Multiplex PCR protocol

The multiplex PCR protocol proposed to detect capsular genes was established based on Townsend et al. (2001). In addition to the genes hyaD-hyaC and dcbF, a multiplex PCR protocol was performed to detect bcbD, a gene specific to serogroup B. The sequence of each primer pair and the expected size of each amplicon are described in Table 1. Briefly, the PCR mix consisted of 2.5 µL of 10X PCR buffer, 1.25 µL of 2.5 mM deoxynucleoside triphosphates, 2 µL of each primer pair at 20 pmol (Invitrogen; Carlsbad, USA), 2 U of Taq DNA polymerase (Centro de Biotecnologia UFRGS; Porto Alegre, Brazil), 1.25 µL of 2.5 mM MgCl₂, 5 µL of DNA and sterile ultrapure water for a final volume of 25 µL. Amplification was performed in a Swift MaxPro thermal cycler (ESCO Technologies, Singapore) under the following reaction conditions: initial denaturation (95ºC for 3 minutes) followed by 30 cycles of denaturation (95ºC for 30 seconds), annealing (55ºC for 30 seconds) and elongation (72ºC for 60 seconds) and a final elongation stage (72ºC for 10 minutes). Electrophoresis of the amplified products was carried out in a 1% agarose gel (Invitrogen^TM, Carlsbad, USA) stained with ethidium bromide, and the amplified products were visualized in an ultraviolet light transilluminator (Pharmacia LKB MacroVue; Uppsala, Sweden).
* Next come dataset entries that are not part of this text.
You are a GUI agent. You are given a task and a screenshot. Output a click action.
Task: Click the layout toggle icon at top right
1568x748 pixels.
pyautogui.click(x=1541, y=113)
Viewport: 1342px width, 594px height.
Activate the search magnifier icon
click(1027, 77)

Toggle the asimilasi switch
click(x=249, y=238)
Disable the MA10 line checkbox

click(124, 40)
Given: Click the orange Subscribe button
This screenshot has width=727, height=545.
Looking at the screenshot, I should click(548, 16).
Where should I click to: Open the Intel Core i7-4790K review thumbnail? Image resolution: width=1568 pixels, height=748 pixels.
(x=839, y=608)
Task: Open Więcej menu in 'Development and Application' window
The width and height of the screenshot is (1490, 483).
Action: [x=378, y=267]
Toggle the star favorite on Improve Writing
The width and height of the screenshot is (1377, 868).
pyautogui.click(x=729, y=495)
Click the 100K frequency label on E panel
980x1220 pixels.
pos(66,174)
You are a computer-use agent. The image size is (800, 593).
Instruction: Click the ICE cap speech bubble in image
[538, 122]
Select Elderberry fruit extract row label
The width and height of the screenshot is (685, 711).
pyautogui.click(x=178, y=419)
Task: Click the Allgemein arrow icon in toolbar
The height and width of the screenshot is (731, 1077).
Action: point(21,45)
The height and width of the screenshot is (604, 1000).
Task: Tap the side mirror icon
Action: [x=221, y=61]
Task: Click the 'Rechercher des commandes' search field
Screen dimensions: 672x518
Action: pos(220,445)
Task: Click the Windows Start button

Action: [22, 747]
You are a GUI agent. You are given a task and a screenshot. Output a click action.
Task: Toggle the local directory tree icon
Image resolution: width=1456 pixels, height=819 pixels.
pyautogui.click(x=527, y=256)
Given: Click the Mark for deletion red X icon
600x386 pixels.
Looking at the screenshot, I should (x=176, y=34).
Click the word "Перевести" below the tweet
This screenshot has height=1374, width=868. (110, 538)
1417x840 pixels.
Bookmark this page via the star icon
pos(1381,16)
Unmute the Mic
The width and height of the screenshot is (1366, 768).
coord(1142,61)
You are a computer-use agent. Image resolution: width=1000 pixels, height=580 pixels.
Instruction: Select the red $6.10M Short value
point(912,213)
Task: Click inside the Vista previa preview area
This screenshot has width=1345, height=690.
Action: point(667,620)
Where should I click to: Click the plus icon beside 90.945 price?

The negative controls were selected among different members of the Pasteurellaceae family (Reimerella anatipestier ATCC 11845, Mannheimia haemolytica ATCC 29694, Bordetella avium ATCC 35086 and Pasteurella gallinarum ATCC 13360). Lastly, PCR mix without the addition of extracted DNA was used as a negative control for the reaction.

Thumbnail

Phenotypic tests

Two aliquots of a BHI overnight culture were selected for the identification of serogroup D strains with the acriflavine test and for identification of serogroup A strains with the hyaluronidase test, according to Carter & Subronto (1973) and Carter & Rundell (1975), respectively. For the acriflavine test, 2 mL of a BHI overnight culture was centrifuged at 6.000 rpm for 20 minutes, and 0.5 mL of acriflavine solution diluted at 1:1000 (Sigma Aldrich; Saint Louis, USA) was added to 0.5 mL of the concentrated culture obtained. The isolates that exhibited flocculation after an interval of 5 minutes were assigned to serogroup D (Figure 1). In order to identify serogroup A with the hyaluronidase test, strains were plated on blood agar (Oxoid; Cambridge, United Kingdom) in lines approximately 5 mm apart. Next, a Staphylococcus aureus strain that produces the hyaluronidase enzyme was streaked at a 90^º angle to the P. multocida lines. The plates were incubated at 37ºC for 24 hours. As hyaluronic acid is the main chemical component of the capsular type A structure, those colonies exhibiting growth inhibition in close proximity to the S. aureus streak were assigned to serogroup A (Figure 1).

STATISTICAL ANALYSIS

Data were statistically analyzed using the software program Statistical Package for Social Sciences, (SPSS Inc., Chicago, USA). Kappa coefficients and chi-square (X²) statistics were calculated to assess agreement and to determine the significance of the results, respectively. p-value < 0.05 was considered statistically significant.

RESULTS

The multiplex PCR protocol was able to detect the indicated genes of interest (Figure 2). The results of capsular typing indicated that there was a significant difference between the tests (Table 2). Using multiplex PCR, 49 isolates (90.74%) were classified into serogroup A and two isolates (3.7%) were not identified by the test. In contrast, only 41 samples (75.93%) were assigned to type A using the phenotypic test, whereas 11 samples (20.37%) were unidentifiable (Table 2). There was no significant difference in the number of capsular type D strains classified between the two tests. In terms of percent agreement, 70.37% of the strains were classified into the same serogroup by both the phenotypic tests and multiplex PCR (Table 3). However, the kappa coefficient (k = 0.017) indicated a poor agreement between the two methods (Landis & Koch, 1977). This fact is explained by the high frequency of serogroup A among the strains analyzed.

Thumbnail

DISCUSSION

The capsule is the main virulence factor identified for P. multocida, and a possible relationship between capsular type, pathogenesis and host susceptibility to a particular serogroup has been suggested (Chung et al., 1998). Serogroup A was identified in 49 of 54 isolates by multiplex PCR. These results are consistent with the findings of Leotta et al. (2006), who obtained similar results with 8 of 9 strains isolated from poultry in Argentina. Similarly, Shivachandra et al. (2006) identified 92 strains as belonging to type A from among 94 samples isolated from chickens in India. Jabbari et al. (2006) classified all of their 35 Iranian samples in the same serogroup. Type A is the main serogroup found in avian isolates (Rhoades & Rimler, 1989). In this study, only 3 isolates were found to belong to serogroup D. This serogroup is considered rare (Glisson, 2008). Davies et al. (2003) determined that only 8% of samples isolated in birds belonged to type B, 5% belonged to serogroup D and 4% belonged to type F.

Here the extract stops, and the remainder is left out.